__Description of the task__
As an exercise in exact copying, transcribe the lines below from the one holding "Image resolution: width=1120" through the last, with both ends included and pictures left out.
##########
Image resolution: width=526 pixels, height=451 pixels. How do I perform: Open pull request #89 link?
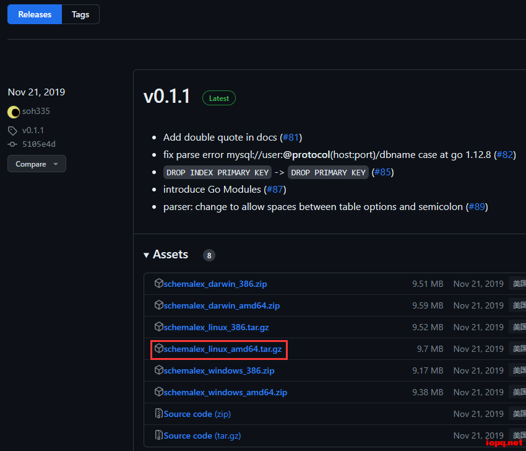476,207
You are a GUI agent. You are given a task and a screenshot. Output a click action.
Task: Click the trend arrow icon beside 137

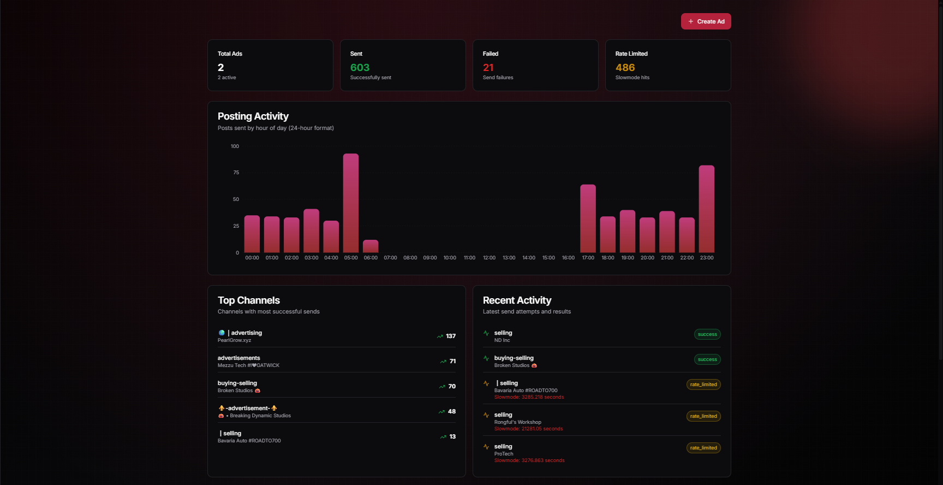coord(440,336)
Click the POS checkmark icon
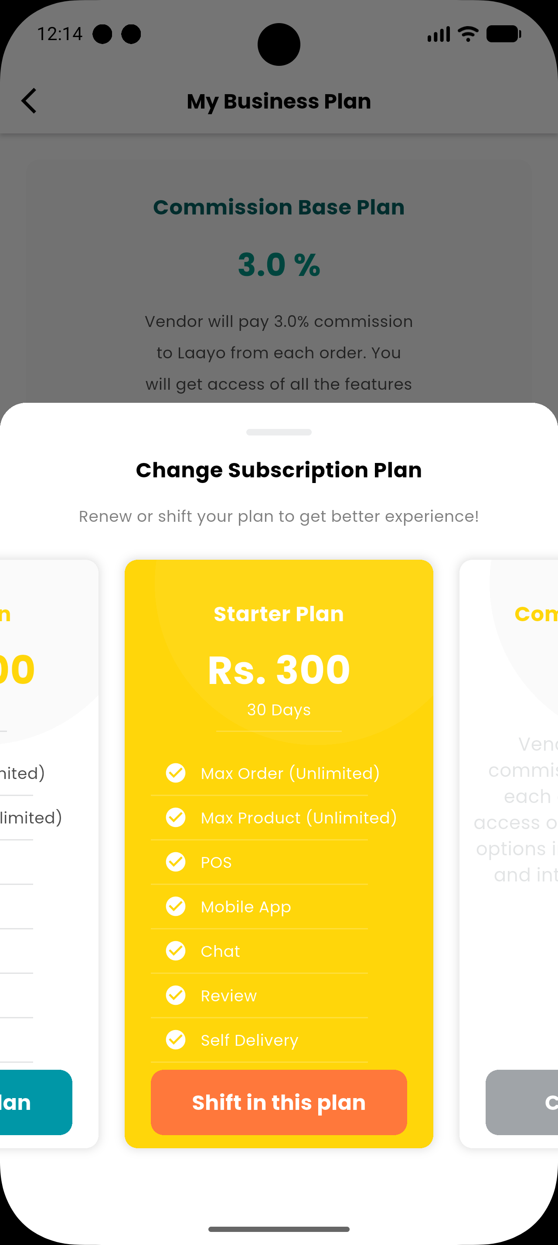The image size is (558, 1245). tap(175, 862)
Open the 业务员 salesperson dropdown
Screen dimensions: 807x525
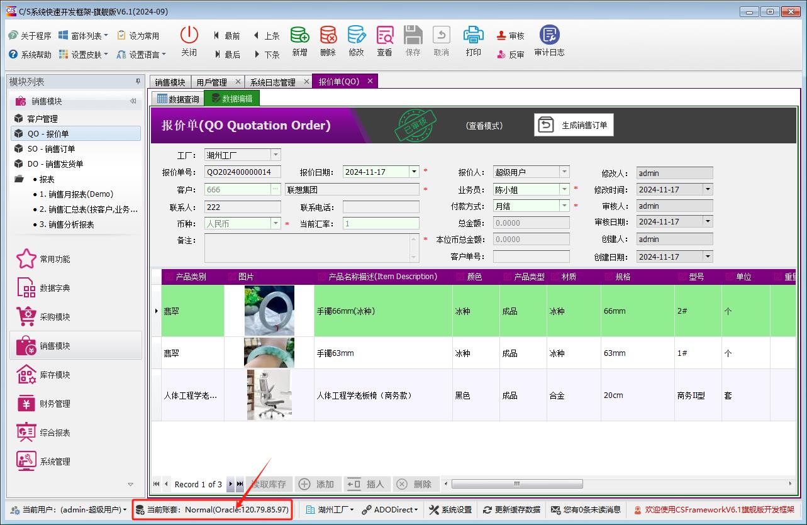pos(564,189)
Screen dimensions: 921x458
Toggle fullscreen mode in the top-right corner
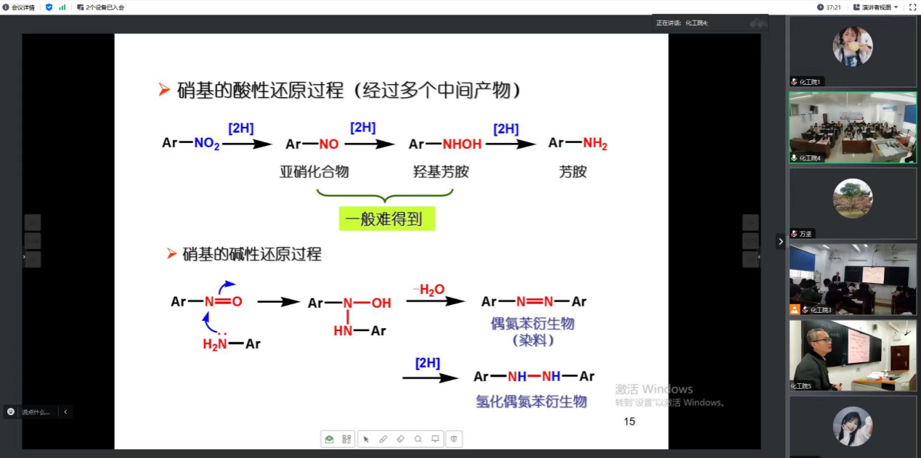912,7
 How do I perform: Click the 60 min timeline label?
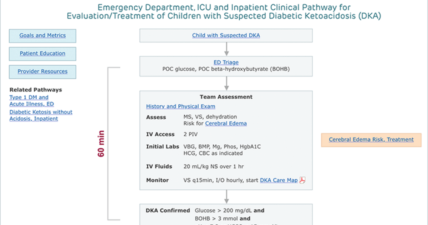[101, 144]
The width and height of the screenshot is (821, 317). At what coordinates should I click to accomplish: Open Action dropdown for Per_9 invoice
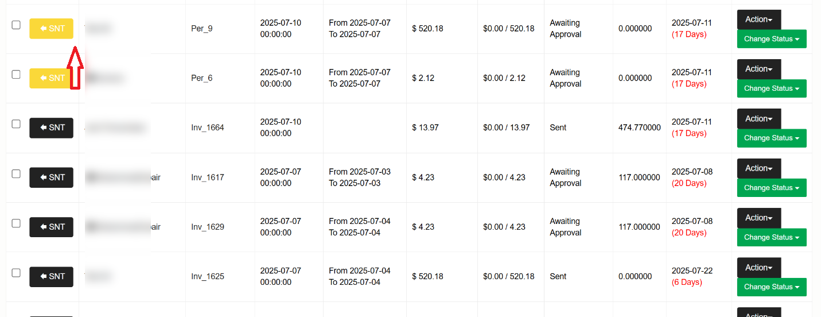coord(758,20)
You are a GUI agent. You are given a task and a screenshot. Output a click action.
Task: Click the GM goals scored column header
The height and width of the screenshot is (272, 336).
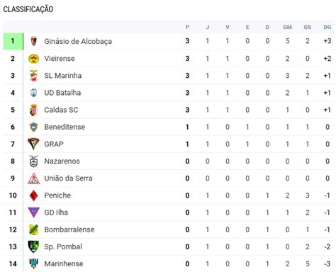pos(287,27)
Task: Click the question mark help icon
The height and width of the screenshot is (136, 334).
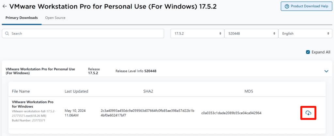Action: (x=287, y=6)
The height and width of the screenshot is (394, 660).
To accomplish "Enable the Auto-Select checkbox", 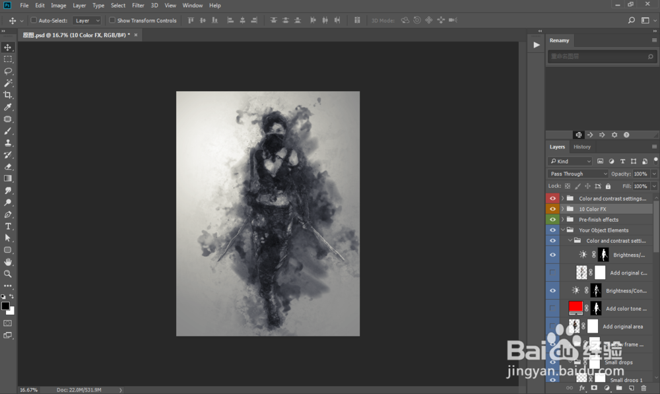I will pyautogui.click(x=32, y=20).
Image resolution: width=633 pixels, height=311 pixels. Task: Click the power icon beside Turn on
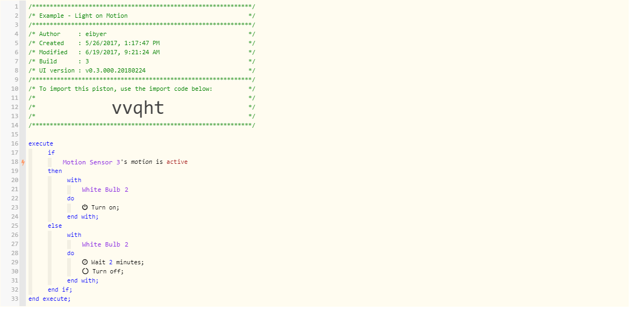pyautogui.click(x=85, y=207)
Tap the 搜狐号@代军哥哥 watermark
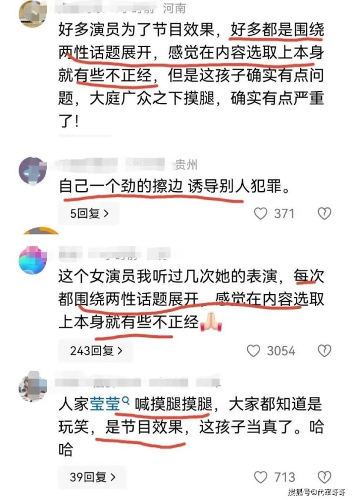The height and width of the screenshot is (500, 353). 316,491
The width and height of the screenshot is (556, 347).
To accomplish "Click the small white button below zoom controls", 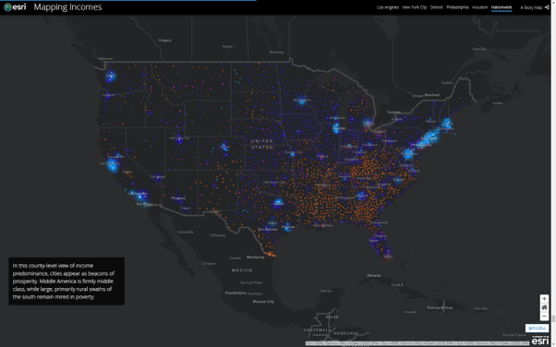I will [537, 329].
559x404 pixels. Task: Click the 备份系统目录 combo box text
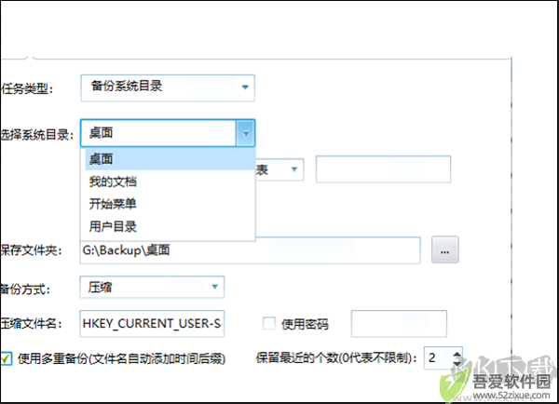pos(127,86)
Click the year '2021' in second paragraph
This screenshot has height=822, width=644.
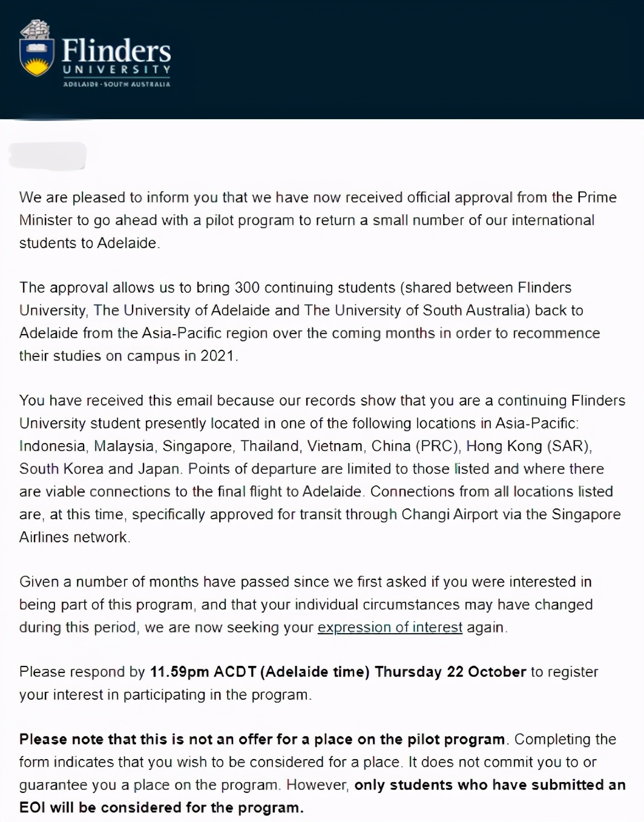[x=217, y=356]
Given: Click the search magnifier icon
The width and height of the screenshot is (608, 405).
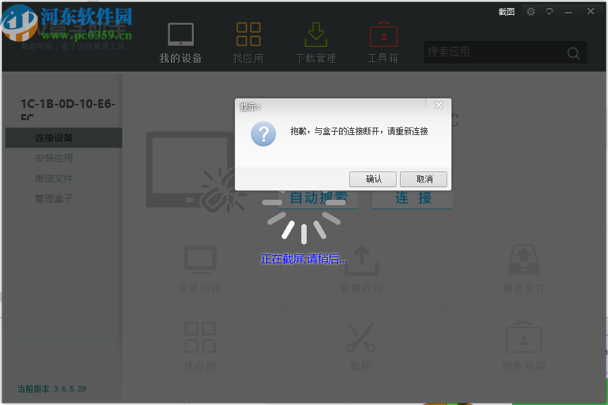Looking at the screenshot, I should click(573, 53).
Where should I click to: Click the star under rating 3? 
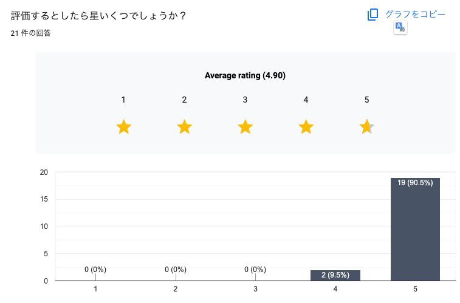(x=245, y=127)
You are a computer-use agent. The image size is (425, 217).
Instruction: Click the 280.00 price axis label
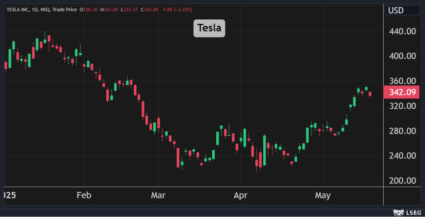coord(403,131)
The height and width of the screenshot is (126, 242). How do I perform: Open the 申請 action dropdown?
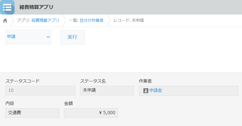[x=28, y=37]
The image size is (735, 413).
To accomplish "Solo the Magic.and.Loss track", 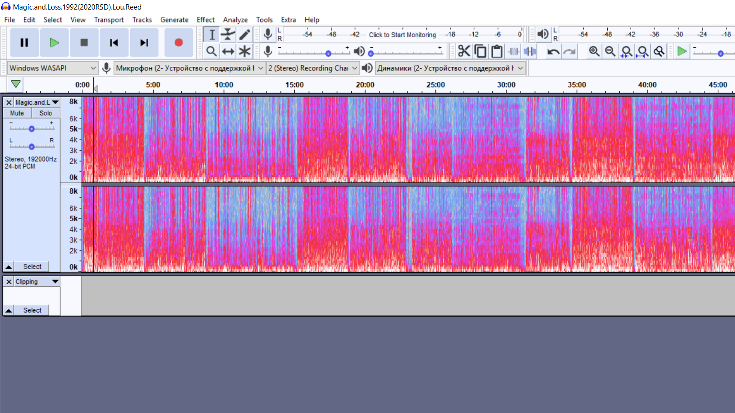I will click(x=45, y=113).
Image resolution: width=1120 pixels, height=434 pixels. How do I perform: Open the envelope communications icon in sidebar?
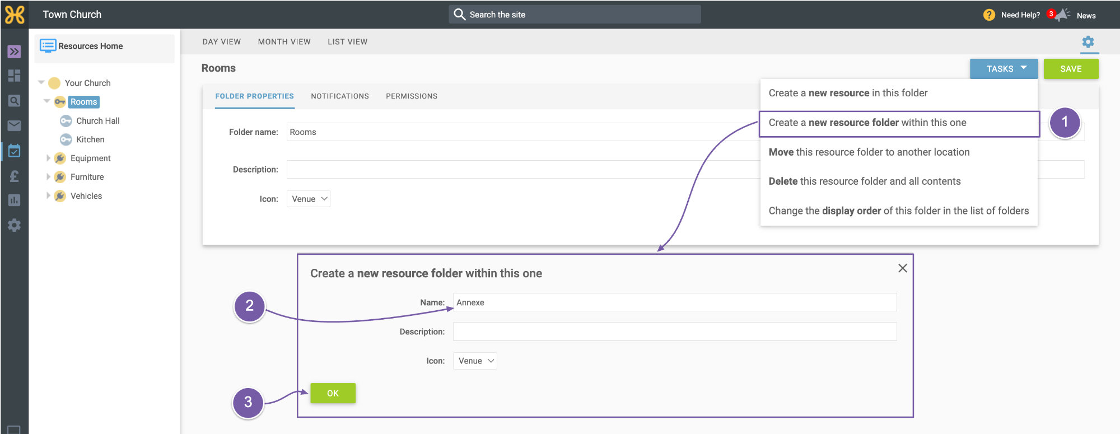[14, 125]
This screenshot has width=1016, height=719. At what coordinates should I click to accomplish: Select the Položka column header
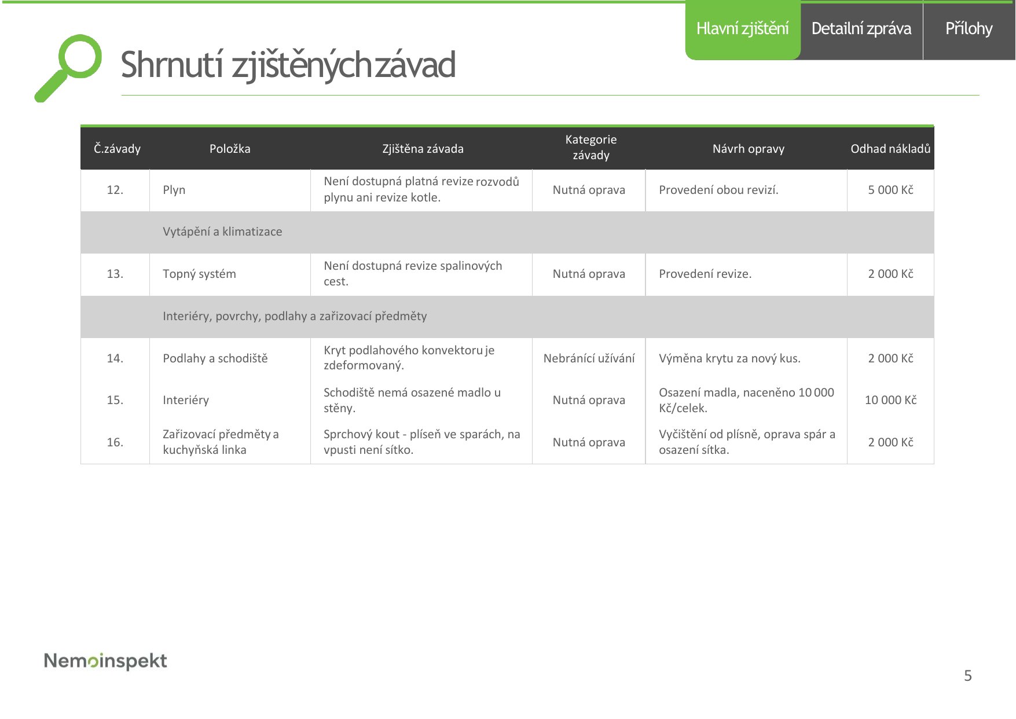click(230, 149)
##########
__Task result__
Image resolution: width=1120 pixels, height=434 pixels. How do I perform: Open the envelope communications icon in sidebar?
[14, 125]
This screenshot has width=1016, height=719. At what coordinates should I click to accomplish: Select the Položka column header
click(230, 149)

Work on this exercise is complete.